§ Stated goal
Retype all of the following rows exactly as they appear, keeping every line in its original order.
------------
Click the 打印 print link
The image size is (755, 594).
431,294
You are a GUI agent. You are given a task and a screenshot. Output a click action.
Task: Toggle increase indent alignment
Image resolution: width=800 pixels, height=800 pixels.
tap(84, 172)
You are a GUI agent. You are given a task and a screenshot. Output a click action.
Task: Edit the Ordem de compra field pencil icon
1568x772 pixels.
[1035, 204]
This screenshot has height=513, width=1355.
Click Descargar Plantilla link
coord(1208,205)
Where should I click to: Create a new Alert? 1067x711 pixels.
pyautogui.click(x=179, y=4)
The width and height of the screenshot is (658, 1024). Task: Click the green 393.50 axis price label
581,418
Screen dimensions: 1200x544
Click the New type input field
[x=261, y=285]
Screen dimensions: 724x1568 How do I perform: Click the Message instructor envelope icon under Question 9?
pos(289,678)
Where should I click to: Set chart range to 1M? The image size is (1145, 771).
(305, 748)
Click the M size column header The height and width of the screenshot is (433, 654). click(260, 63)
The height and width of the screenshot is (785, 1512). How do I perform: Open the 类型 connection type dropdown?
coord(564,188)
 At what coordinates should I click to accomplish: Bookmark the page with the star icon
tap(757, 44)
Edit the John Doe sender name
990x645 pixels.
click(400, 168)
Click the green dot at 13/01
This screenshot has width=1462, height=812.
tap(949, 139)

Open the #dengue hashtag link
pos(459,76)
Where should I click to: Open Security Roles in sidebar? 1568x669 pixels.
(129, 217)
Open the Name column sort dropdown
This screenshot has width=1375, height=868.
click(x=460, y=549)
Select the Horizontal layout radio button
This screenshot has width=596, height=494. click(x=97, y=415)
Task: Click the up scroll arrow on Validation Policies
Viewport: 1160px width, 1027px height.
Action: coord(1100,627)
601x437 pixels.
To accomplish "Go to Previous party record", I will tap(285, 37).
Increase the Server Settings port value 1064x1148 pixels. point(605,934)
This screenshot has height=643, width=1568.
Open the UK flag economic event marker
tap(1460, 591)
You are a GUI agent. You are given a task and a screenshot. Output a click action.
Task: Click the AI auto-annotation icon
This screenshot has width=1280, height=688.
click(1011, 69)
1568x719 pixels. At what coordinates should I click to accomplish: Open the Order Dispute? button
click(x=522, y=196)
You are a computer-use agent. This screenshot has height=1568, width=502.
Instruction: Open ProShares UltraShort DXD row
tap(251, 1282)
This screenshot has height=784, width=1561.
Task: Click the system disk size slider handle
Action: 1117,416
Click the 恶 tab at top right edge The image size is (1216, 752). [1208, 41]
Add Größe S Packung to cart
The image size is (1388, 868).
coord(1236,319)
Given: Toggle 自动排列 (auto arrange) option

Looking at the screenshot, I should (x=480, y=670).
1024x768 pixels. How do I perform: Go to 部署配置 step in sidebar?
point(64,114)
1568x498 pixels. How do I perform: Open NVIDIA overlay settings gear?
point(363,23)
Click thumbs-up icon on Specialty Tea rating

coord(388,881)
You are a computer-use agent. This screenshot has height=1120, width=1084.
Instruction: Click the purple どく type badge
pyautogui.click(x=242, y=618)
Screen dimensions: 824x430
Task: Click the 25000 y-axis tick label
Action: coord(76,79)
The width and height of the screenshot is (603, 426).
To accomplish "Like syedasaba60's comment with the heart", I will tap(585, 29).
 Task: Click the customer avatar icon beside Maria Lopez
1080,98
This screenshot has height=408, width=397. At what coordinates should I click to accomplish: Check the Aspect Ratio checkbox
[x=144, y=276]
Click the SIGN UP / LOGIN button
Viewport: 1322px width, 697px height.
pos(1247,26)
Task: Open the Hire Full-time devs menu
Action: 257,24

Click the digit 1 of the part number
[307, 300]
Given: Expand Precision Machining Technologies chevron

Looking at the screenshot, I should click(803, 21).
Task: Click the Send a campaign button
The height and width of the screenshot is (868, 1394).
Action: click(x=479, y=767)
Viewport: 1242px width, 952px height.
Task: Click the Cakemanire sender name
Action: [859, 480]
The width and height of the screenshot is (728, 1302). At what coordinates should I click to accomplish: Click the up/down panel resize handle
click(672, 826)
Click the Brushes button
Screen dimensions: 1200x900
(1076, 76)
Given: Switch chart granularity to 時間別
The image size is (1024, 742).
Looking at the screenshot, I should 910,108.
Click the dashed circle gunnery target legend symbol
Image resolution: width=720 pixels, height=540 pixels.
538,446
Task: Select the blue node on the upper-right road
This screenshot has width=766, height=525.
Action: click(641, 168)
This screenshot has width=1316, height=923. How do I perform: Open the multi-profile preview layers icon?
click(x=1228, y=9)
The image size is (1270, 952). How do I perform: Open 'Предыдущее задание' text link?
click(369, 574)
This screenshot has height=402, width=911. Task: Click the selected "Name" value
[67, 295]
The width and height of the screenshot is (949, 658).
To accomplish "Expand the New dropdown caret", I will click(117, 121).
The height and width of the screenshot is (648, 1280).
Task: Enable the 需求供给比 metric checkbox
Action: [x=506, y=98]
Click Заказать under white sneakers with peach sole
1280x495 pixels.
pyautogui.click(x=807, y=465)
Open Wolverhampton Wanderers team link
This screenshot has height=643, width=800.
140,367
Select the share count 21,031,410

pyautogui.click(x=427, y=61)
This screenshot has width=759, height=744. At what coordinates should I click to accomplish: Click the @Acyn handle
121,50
------------
§ Reply
Click the 打印 print link
The image size is (755, 594).
431,294
You are a GUI agent. You are given a task and a screenshot. Output a click action.
Task: Toggle increase indent alignment
Image resolution: width=800 pixels, height=800 pixels.
tap(84, 172)
You are a GUI agent. You are given a task and a screenshot. Output a click action.
Task: Edit the Ordem de compra field pencil icon
1568x772 pixels.
[1035, 204]
This screenshot has height=513, width=1355.
Click Descargar Plantilla link
coord(1208,205)
Where should I click to: Create a new Alert? 1067x711 pixels.
pyautogui.click(x=179, y=4)
The width and height of the screenshot is (658, 1024). Task: Click the green 393.50 axis price label
581,418
Screen dimensions: 1200x544
Click the New type input field
[x=261, y=285]
Screen dimensions: 724x1568 How do I perform: Click the Message instructor envelope icon under Question 9?
pos(289,678)
Where should I click to: Set chart range to 1M? The image size is (1145, 771).
(305, 748)
Click the M size column header The height and width of the screenshot is (433, 654). click(260, 63)
The height and width of the screenshot is (785, 1512). How do I perform: Open the 类型 connection type dropdown?
coord(564,188)
 At what coordinates should I click to accomplish: Bookmark the page with the star icon
tap(757, 44)
Edit the John Doe sender name
990x645 pixels.
click(400, 168)
Click the green dot at 13/01
This screenshot has width=1462, height=812.
tap(949, 139)

Open the #dengue hashtag link
pos(459,76)
Where should I click to: Open Security Roles in sidebar? 1568x669 pixels.
(129, 217)
Open the Name column sort dropdown
This screenshot has width=1375, height=868.
click(x=460, y=549)
Select the Horizontal layout radio button
This screenshot has width=596, height=494. click(x=97, y=415)
Task: Click the up scroll arrow on Validation Policies
Viewport: 1160px width, 1027px height.
Action: coord(1100,627)
601x437 pixels.
To accomplish "Go to Previous party record", I will tap(285, 37).
Increase the Server Settings port value 1064x1148 pixels. point(605,934)
This screenshot has height=643, width=1568.
Open the UK flag economic event marker
tap(1460, 591)
You are a GUI agent. You are given a task and a screenshot. Output a click action.
Task: Click the AI auto-annotation icon
This screenshot has width=1280, height=688.
click(1011, 69)
1568x719 pixels. At what coordinates should I click to accomplish: Open the Order Dispute? button
click(x=522, y=196)
You are a computer-use agent. This screenshot has height=1568, width=502.
Instruction: Open ProShares UltraShort DXD row
tap(251, 1282)
This screenshot has height=784, width=1561.
Task: Click the system disk size slider handle
Action: 1117,416
Click the 恶 tab at top right edge The image size is (1216, 752). [1208, 41]
Add Größe S Packung to cart
The image size is (1388, 868).
coord(1236,319)
Given: Toggle 自动排列 (auto arrange) option

Looking at the screenshot, I should (x=480, y=670).
1024x768 pixels. How do I perform: Go to 部署配置 step in sidebar?
point(64,114)
1568x498 pixels. How do I perform: Open NVIDIA overlay settings gear?
point(363,23)
Click thumbs-up icon on Specialty Tea rating

coord(388,881)
You are a computer-use agent. This screenshot has height=1120, width=1084.
Instruction: Click the purple どく type badge
pyautogui.click(x=242, y=618)
Screen dimensions: 824x430
Task: Click the 25000 y-axis tick label
Action: coord(76,79)
The width and height of the screenshot is (603, 426).
To accomplish "Like syedasaba60's comment with the heart", I will tap(585, 29).
 Task: Click the customer avatar icon beside Maria Lopez
1080,98
This screenshot has height=408, width=397. At what coordinates should I click to accomplish: Check the Aspect Ratio checkbox
[x=144, y=276]
Click the SIGN UP / LOGIN button
Viewport: 1322px width, 697px height.
pos(1247,26)
Task: Open the Hire Full-time devs menu
Action: 257,24

Click the digit 1 of the part number
[307, 300]
Given: Expand Precision Machining Technologies chevron

Looking at the screenshot, I should click(803, 21).
Task: Click the Send a campaign button
The height and width of the screenshot is (868, 1394).
Action: click(x=479, y=767)
Viewport: 1242px width, 952px height.
Task: Click the Cakemanire sender name
Action: [859, 480]
The width and height of the screenshot is (728, 1302). At what coordinates should I click to accomplish: Click the up/down panel resize handle
click(672, 826)
Click the Brushes button
Screen dimensions: 1200x900
(1076, 76)
Given: Switch chart granularity to 時間別
The image size is (1024, 742).
Looking at the screenshot, I should 910,108.
Click the dashed circle gunnery target legend symbol
Image resolution: width=720 pixels, height=540 pixels.
538,446
Task: Select the blue node on the upper-right road
This screenshot has width=766, height=525.
Action: click(641, 168)
This screenshot has width=1316, height=923. How do I perform: Open the multi-profile preview layers icon?
click(x=1228, y=9)
The image size is (1270, 952). How do I perform: Open 'Предыдущее задание' text link?
click(369, 574)
This screenshot has height=402, width=911. Task: Click the selected "Name" value
[67, 295]
The width and height of the screenshot is (949, 658).
To accomplish "Expand the New dropdown caret", I will click(117, 121).
The height and width of the screenshot is (648, 1280).
Task: Enable the 需求供给比 metric checkbox
Action: [x=506, y=98]
Click Заказать under white sneakers with peach sole
1280x495 pixels.
pyautogui.click(x=807, y=465)
Open Wolverhampton Wanderers team link
This screenshot has height=643, width=800.
140,367
Select the share count 21,031,410

pyautogui.click(x=427, y=61)
This screenshot has width=759, height=744. At what coordinates should I click to accomplish: Click the @Acyn handle
121,50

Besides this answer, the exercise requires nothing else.